EHOs were called to a loud party in Newham
A teenage girl who assaulted a female EHO responding to a noise complaint about a party has been given a 12-month conditional discharge.
The girl punched and kicked the EHO as she approached partygoers at a council house in Newham, east London, last year. She suffered a serious knee injury that required several operations. She has yet to fully return to work.
Richard Tacagni, noise and nuisance team senior manager at Newham Council, told EHN she went to the party at 2am with a colleague after the council received several complaints.
‘She could see some people sitting in the front garden and she asked them if they could lower the volume. At which point some others started to come out from the address. In the moments that followed she was repeatedly punched, knocked to the floor and kicked,’ he said.
She was then helped up by her colleague. They managed to get to their car and drive away ‘before anything else happened’.
Mr Tacagni stressed that the council had taken precautions to ensure the safety of its staff.
‘All the officers are issued with stab vests. They always work in pairs after 8pm and we always check if there are any warning flags against addresses. They look at doing a dynamic risk assessment after they park nearby so they can make a swift exit,’ he said.
Following a trial at Stratford Youth Court, the girl, who cannot be named, was found guilty of assault. She received a 12-month conditional discharge and was ordered to pay £60 costs.
Howard Price, CIEH principal policy officer, said: ‘Incidents like this are, fortunately, rare but when they do occur, officers are entitled to expect the full support of their employers and the courts.’
Newham Council said it was applying to the County Court to evict the tenants in the council house where the party was held and the nearby council house where the girl lives.

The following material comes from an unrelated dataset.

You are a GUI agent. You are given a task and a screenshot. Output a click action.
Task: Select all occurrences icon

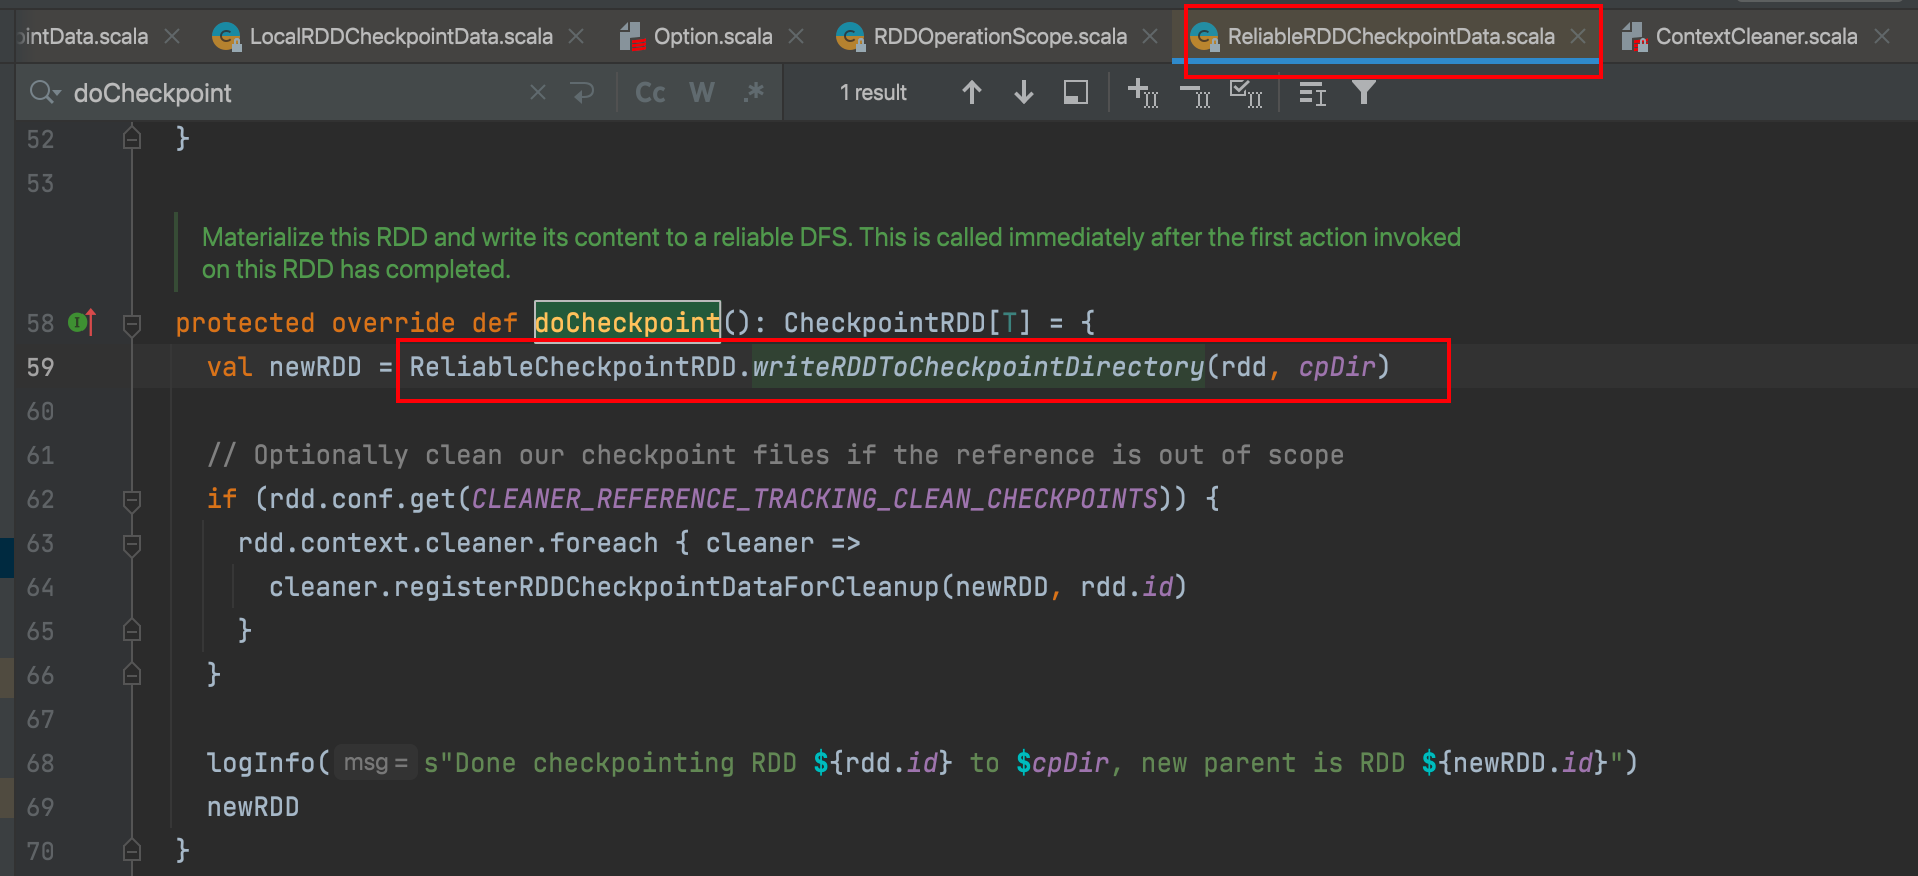coord(1246,93)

Andrew Baikie, Newham’s executive member for housing, warned: ‘We will not tolerate violence and aggression towards council staff carrying out their duties. The council will take all action possible against the perpetrators.’
Council tenants, he continued, are responsible for the behaviour of their family members and visitors in and around their homes.
‘Tenants also have a responsibility to ensure they do not cause nuisance to their neighbours. Late night noise is a form of anti-social behaviour and will not be tolerated. There are no excuses and we will act against those who fail to show consideration to their neighbours,’ he said.